What you need to do
Using the entries that follow, transcribe only the lines from the line with "At what coordinates should I click to accomplish: Click the 在此插入" to the line with "Task: Click the ОЧИСТИТЬ filter clear button", both included, exactly as they stand and without pictures.

(Stored data entries)
============================================================

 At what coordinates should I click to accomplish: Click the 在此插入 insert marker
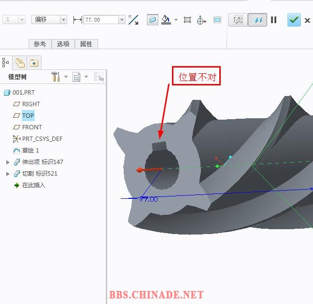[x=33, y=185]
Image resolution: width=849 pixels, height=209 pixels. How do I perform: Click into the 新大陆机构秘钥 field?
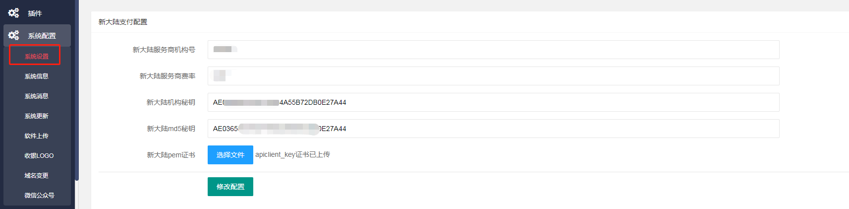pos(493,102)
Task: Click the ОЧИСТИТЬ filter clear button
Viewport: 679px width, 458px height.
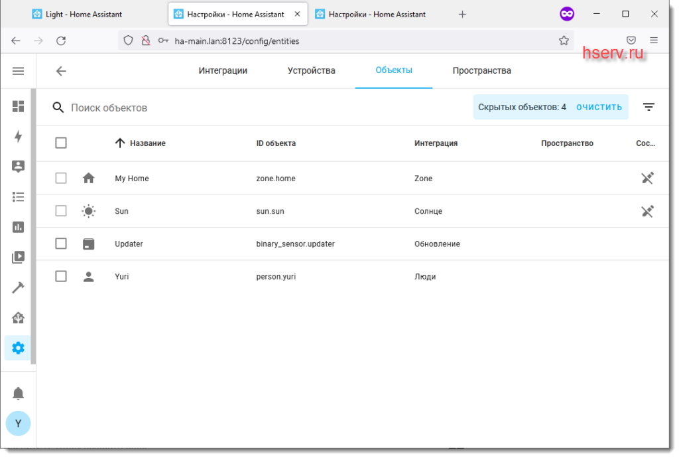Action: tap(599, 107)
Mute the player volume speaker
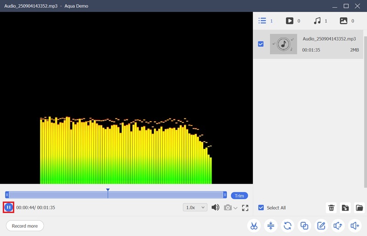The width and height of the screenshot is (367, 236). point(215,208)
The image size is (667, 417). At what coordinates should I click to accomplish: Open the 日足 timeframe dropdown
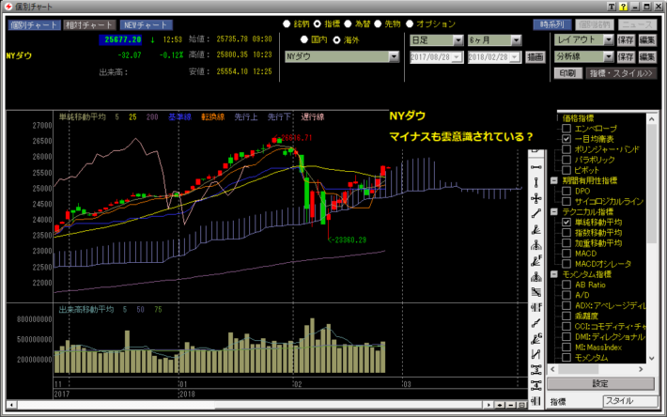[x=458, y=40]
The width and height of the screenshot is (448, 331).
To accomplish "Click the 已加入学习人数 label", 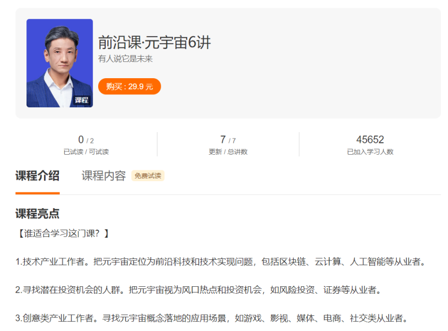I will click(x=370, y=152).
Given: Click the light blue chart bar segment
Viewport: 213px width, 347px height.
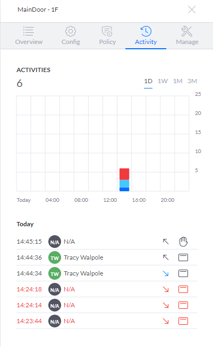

============================================================

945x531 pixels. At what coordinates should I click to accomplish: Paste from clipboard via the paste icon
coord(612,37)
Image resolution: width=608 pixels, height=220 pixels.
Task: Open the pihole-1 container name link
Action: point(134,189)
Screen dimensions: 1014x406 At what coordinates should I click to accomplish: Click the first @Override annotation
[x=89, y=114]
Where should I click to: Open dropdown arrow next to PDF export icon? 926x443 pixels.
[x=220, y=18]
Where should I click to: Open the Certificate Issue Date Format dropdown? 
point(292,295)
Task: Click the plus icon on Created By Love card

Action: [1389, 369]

============================================================

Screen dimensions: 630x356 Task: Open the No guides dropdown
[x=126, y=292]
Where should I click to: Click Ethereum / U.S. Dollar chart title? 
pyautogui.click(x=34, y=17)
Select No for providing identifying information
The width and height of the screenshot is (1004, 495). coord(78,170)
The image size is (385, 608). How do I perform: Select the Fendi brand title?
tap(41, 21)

============================================================

Result
 At what coordinates should I click to accomplish: Click the 在此插入 insert marker
[x=33, y=185]
Image resolution: width=849 pixels, height=209 pixels. How do I perform: Click into the 新大陆机构秘钥 field?
pos(493,102)
Task: Click the ОЧИСТИТЬ filter clear button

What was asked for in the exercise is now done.